TASK REQUIREMENTS
Looking at the records below, say how many lines include "link", and add nothing else.

PROVIDED ENTRIES Block Start

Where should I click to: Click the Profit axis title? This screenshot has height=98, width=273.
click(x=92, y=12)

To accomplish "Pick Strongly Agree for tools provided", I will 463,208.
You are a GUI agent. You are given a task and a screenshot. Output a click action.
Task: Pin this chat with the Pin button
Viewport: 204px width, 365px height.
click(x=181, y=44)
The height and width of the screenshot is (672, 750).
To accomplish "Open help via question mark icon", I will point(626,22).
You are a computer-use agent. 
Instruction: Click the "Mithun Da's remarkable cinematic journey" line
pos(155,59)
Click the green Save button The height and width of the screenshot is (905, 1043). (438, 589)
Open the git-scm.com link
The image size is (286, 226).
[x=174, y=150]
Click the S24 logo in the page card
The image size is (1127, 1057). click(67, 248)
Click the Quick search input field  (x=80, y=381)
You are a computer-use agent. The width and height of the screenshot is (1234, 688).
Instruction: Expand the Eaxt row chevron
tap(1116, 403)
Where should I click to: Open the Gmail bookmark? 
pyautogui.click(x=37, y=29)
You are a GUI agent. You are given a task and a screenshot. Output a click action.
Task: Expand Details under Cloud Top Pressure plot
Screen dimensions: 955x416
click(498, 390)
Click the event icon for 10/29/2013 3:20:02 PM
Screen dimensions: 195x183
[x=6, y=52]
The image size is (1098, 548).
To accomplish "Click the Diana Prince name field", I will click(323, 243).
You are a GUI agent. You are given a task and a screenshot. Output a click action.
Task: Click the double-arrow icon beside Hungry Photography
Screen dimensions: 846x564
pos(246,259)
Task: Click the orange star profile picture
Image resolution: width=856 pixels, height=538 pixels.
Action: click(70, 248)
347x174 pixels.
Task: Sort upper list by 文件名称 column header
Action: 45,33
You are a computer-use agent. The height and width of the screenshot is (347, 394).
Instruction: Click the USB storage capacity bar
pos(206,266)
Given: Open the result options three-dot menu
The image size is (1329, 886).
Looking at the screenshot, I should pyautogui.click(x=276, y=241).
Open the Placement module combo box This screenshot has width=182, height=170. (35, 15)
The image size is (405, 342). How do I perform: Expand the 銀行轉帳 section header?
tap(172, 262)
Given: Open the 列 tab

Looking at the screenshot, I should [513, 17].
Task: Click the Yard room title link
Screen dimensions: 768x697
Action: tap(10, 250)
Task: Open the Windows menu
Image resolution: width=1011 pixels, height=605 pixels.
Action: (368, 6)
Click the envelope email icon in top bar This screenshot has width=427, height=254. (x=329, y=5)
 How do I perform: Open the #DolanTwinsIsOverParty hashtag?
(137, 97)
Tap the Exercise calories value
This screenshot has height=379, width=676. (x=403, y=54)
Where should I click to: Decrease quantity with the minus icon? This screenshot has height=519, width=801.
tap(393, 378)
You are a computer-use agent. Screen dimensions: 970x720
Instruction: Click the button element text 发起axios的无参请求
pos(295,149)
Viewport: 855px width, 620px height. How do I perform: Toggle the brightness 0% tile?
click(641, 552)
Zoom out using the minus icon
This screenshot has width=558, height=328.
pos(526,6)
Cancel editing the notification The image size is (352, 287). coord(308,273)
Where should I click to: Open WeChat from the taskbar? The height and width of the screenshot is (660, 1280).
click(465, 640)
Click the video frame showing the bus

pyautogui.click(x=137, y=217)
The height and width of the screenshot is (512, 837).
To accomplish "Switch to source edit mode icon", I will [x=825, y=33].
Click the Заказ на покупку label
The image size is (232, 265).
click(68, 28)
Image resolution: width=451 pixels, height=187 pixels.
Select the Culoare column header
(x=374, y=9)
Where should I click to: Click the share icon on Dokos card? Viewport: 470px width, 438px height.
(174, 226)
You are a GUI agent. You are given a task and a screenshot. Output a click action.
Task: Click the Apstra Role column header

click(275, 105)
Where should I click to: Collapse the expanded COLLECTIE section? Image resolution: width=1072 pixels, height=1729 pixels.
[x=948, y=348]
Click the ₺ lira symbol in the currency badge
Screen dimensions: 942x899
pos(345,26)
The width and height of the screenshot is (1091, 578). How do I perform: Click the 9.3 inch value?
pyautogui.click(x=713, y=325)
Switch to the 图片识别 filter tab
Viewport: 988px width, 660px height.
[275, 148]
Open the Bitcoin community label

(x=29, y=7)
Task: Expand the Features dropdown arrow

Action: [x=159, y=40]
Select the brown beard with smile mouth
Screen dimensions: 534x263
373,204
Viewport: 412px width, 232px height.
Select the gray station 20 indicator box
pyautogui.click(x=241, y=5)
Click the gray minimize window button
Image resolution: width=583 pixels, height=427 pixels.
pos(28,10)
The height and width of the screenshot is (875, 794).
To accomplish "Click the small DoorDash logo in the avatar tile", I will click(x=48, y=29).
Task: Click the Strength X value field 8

PROVIDED ENTRIES Block End

WRITTEN REPLY
2